From the entries below, output the line with "Screen dimensions: 879x582" and each following line up to and including the line with "This screenshot has height=929, width=1278.", exactly as written.

*** Data excerpts ***

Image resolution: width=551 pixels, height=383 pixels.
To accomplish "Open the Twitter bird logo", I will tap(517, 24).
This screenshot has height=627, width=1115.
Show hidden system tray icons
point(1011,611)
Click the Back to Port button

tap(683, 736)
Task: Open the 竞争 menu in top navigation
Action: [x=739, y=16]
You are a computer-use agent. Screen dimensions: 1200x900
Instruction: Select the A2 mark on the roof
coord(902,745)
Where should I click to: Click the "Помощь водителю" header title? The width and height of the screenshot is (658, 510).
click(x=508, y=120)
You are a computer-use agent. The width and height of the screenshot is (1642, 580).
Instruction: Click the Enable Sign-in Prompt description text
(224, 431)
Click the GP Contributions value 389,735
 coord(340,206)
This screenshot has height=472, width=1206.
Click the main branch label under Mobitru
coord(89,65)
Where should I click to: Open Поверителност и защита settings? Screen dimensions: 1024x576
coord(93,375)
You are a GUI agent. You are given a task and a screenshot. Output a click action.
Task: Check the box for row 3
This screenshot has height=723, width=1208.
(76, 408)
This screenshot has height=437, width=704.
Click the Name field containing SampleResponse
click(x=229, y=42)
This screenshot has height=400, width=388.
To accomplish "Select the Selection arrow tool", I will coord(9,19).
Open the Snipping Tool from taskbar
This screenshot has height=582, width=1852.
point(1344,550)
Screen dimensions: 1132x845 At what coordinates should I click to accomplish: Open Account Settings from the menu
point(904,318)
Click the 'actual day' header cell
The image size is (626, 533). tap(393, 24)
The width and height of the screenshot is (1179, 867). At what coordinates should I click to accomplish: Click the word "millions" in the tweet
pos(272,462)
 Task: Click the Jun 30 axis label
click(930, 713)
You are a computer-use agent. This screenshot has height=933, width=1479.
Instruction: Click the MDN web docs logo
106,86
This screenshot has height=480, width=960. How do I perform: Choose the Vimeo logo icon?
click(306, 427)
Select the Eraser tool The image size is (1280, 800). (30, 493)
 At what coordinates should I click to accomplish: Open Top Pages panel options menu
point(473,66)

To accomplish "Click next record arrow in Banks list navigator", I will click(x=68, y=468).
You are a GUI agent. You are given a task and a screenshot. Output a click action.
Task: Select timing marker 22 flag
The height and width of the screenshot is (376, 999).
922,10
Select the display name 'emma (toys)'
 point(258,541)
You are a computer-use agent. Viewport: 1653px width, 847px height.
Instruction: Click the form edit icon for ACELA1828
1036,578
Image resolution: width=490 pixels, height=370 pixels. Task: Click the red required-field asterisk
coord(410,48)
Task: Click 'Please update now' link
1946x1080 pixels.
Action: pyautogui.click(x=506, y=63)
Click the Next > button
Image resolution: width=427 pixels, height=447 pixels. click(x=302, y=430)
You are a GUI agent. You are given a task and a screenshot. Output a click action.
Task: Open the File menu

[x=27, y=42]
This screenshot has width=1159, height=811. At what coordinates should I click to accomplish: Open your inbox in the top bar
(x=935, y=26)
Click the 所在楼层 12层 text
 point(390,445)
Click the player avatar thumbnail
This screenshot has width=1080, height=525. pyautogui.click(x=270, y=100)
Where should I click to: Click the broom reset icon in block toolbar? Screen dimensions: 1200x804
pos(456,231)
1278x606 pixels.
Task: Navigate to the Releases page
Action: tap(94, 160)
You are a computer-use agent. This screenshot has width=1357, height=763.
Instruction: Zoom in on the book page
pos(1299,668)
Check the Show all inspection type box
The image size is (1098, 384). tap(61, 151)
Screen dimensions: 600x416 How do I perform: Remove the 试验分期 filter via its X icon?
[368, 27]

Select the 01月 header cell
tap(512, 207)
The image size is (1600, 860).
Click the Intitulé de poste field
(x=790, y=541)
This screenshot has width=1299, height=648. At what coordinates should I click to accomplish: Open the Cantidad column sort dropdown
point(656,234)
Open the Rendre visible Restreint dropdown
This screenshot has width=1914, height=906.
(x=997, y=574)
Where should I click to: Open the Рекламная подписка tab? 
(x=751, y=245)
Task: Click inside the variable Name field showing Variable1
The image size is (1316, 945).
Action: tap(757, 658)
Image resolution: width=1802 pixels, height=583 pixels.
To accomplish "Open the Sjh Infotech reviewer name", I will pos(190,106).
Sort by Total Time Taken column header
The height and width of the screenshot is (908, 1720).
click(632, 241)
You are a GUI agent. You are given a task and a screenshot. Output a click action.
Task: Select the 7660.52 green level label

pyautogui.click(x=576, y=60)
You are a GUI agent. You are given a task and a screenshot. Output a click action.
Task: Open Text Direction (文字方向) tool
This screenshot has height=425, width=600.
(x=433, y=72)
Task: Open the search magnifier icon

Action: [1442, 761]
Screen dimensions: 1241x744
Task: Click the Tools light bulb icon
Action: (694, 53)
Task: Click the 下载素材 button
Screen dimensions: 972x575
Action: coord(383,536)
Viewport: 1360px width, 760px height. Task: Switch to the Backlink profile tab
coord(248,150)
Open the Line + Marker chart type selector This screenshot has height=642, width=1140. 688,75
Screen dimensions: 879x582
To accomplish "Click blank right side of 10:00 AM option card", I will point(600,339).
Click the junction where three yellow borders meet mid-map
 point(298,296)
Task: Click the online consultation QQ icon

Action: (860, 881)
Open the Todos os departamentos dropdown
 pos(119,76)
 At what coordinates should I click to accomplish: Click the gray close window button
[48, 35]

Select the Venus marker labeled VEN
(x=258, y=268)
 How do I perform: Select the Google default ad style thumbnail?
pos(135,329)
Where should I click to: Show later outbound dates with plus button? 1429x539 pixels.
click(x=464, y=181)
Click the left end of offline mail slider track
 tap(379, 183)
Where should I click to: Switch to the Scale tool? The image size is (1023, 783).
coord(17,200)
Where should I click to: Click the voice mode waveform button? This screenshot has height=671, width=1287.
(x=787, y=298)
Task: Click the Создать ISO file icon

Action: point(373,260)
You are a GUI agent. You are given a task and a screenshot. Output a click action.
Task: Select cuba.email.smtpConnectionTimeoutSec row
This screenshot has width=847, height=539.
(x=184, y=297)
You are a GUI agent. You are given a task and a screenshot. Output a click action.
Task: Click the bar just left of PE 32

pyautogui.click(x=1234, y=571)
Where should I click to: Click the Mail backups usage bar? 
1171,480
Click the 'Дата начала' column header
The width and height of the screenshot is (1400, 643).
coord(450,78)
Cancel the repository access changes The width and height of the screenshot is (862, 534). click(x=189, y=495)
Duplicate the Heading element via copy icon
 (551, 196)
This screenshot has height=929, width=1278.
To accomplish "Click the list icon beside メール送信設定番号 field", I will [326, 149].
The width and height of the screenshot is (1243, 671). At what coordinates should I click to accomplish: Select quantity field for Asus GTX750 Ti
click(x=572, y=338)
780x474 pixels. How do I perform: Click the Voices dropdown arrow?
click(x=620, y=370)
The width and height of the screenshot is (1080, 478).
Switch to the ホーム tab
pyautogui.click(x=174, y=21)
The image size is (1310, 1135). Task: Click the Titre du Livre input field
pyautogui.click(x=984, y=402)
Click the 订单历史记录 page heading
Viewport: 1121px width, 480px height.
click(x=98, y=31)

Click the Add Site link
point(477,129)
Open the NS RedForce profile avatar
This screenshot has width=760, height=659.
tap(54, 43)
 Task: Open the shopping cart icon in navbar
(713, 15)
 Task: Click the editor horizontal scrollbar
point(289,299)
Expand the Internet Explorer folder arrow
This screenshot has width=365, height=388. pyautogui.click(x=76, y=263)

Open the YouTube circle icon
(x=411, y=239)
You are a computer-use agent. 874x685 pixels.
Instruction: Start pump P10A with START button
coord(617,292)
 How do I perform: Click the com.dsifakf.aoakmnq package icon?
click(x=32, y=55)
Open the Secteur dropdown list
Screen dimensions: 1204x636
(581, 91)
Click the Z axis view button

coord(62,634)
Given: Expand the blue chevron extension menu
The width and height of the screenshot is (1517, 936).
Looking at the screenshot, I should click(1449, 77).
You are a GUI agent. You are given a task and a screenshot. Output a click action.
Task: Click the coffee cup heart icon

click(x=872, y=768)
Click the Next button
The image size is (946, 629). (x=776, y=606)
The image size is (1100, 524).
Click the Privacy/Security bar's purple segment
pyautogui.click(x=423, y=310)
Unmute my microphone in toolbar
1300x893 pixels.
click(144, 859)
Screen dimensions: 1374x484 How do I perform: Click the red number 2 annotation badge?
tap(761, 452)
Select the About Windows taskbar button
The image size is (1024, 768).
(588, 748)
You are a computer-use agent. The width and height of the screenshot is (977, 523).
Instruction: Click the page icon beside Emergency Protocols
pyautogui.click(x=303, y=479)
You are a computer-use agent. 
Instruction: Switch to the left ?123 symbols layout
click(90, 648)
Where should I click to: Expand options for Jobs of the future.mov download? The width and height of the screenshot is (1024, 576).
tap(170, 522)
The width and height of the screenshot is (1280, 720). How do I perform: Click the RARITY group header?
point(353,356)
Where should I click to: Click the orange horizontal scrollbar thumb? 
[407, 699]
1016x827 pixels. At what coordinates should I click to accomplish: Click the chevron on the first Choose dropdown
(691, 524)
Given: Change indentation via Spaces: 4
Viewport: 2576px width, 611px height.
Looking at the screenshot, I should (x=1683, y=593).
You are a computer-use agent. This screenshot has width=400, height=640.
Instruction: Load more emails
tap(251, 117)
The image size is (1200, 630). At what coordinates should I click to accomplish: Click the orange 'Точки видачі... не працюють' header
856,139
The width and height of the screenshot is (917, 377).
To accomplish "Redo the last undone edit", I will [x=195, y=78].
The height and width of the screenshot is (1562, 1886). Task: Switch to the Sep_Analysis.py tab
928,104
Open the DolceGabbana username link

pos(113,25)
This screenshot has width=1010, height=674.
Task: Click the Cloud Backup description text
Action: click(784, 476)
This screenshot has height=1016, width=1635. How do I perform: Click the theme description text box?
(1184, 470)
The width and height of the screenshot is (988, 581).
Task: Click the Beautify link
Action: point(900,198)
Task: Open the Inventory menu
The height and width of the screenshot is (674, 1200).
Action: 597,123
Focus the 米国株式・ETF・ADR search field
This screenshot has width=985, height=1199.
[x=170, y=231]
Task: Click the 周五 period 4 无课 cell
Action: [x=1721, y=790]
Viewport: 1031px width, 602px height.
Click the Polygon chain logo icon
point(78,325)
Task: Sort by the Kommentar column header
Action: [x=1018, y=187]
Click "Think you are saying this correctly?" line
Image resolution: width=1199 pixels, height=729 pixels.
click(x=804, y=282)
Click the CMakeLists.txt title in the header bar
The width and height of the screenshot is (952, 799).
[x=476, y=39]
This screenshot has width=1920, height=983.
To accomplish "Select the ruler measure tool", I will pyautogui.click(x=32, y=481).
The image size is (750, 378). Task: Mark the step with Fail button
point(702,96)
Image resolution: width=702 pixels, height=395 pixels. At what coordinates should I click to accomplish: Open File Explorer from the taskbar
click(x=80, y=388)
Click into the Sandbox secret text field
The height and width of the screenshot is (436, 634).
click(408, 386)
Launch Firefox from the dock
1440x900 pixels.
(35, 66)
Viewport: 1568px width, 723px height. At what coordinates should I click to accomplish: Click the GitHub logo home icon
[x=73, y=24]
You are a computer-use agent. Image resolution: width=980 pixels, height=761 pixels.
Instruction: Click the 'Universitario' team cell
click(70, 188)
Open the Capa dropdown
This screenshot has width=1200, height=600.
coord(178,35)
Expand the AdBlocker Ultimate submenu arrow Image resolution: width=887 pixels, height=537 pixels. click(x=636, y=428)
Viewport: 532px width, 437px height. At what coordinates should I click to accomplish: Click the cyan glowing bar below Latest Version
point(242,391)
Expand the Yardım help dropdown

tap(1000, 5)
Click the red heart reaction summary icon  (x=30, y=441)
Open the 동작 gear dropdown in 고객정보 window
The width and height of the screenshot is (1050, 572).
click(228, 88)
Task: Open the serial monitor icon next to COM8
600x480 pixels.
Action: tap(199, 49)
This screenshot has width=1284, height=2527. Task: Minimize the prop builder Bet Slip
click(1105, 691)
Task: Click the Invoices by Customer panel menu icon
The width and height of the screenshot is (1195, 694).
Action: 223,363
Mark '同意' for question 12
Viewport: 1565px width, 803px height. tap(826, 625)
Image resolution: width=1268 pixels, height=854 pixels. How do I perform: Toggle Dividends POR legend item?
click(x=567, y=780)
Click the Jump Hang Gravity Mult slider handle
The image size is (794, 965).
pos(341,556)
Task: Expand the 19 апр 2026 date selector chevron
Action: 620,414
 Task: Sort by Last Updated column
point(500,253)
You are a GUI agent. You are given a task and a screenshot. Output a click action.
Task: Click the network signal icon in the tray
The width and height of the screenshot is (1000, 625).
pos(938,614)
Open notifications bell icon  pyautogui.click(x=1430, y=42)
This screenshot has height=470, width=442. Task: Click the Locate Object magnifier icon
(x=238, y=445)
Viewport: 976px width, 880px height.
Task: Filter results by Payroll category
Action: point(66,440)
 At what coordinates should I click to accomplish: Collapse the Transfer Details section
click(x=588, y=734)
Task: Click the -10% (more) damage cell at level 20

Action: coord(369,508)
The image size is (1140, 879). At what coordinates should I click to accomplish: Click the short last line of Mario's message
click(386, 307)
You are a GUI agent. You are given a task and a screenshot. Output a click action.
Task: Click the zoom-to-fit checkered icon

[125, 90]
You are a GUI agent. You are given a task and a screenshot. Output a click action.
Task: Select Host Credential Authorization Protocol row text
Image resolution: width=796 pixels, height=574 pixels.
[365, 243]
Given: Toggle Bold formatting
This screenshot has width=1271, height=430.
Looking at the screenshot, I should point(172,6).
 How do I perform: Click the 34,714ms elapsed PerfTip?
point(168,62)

*** End of Data excerpts ***

Output for this exercise
Screen dimensions: 879x582
To accomplish "Click blank right side of 10:00 AM option card", I will point(600,339).
Click the junction where three yellow borders meet mid-map
 point(298,296)
Task: Click the online consultation QQ icon

Action: (860, 881)
Open the Todos os departamentos dropdown
 pos(119,76)
 At what coordinates should I click to accomplish: Click the gray close window button
[48, 35]

Select the Venus marker labeled VEN
(x=258, y=268)
 How do I perform: Select the Google default ad style thumbnail?
pos(135,329)
Where should I click to: Show later outbound dates with plus button? 1429x539 pixels.
click(x=464, y=181)
Click the left end of offline mail slider track
 tap(379, 183)
Where should I click to: Switch to the Scale tool? The image size is (1023, 783).
coord(17,200)
Where should I click to: Click the voice mode waveform button? This screenshot has height=671, width=1287.
(x=787, y=298)
Task: Click the Создать ISO file icon

Action: point(373,260)
You are a GUI agent. You are given a task and a screenshot. Output a click action.
Task: Select cuba.email.smtpConnectionTimeoutSec row
This screenshot has width=847, height=539.
(x=184, y=297)
You are a GUI agent. You are given a task and a screenshot. Output a click action.
Task: Click the bar just left of PE 32

pyautogui.click(x=1234, y=571)
Where should I click to: Click the Mail backups usage bar? 
1171,480
Click the 'Дата начала' column header
The width and height of the screenshot is (1400, 643).
coord(450,78)
Cancel the repository access changes The width and height of the screenshot is (862, 534). click(x=189, y=495)
Duplicate the Heading element via copy icon
 (551, 196)
This screenshot has height=929, width=1278.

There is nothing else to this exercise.